### WHAT YOU SHOULD DO
Can you rewrite every entry below, switching "location" to "position" and changing nothing else? Leave the pictures out of your version.

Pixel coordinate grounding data
-=-=-=-=-

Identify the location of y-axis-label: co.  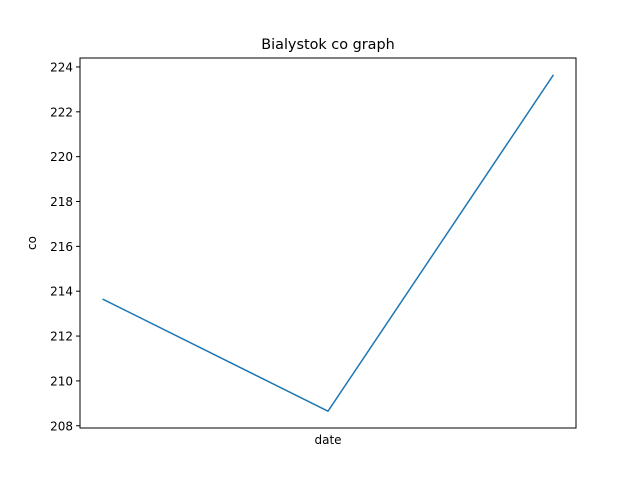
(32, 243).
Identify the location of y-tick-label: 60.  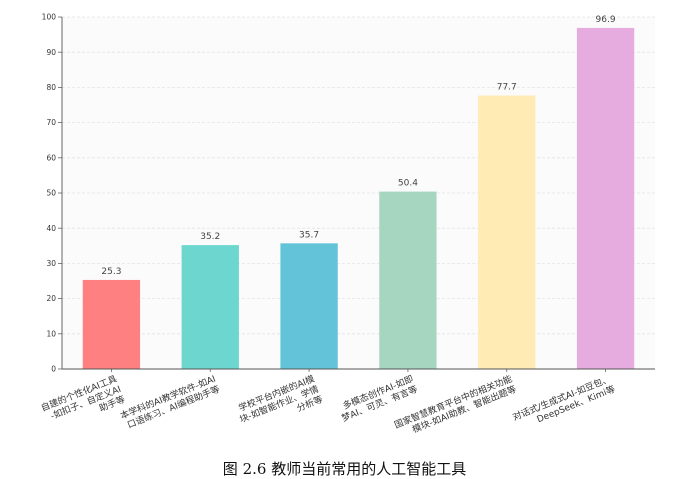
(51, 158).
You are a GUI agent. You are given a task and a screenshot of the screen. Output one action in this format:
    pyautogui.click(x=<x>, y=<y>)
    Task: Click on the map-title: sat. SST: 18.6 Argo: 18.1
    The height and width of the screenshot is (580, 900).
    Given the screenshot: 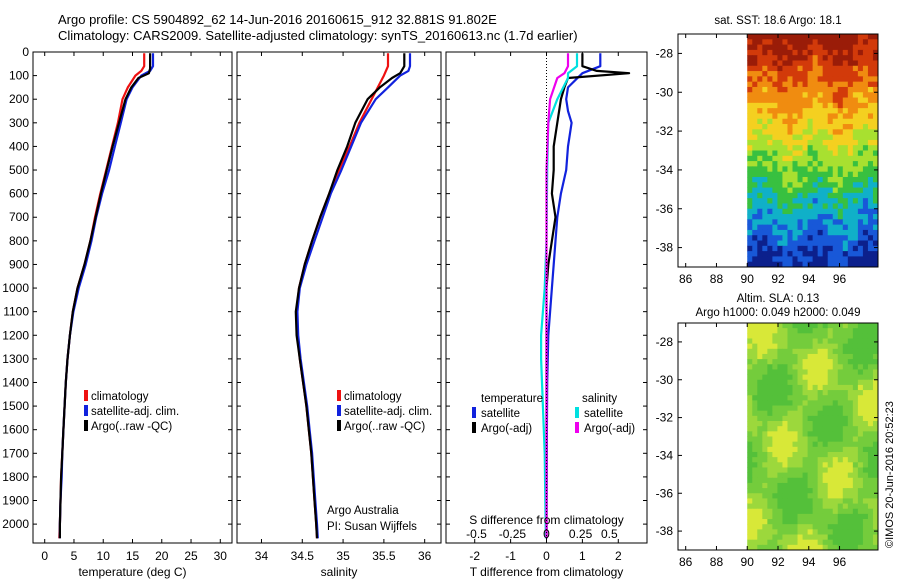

-=-=-=-=-

### WRITTEN ANSWER
Identify the position of y-axis-label: co.  
(32, 243).
Identify the position of y-tick-label: 60.  
(51, 158).
You are a GUI agent. You are given a task and a screenshot of the screen. Output one action in this format:
    pyautogui.click(x=<x>, y=<y>)
    Task: Click on the map-title: sat. SST: 18.6 Argo: 18.1
    The height and width of the screenshot is (580, 900).
    Given the screenshot: 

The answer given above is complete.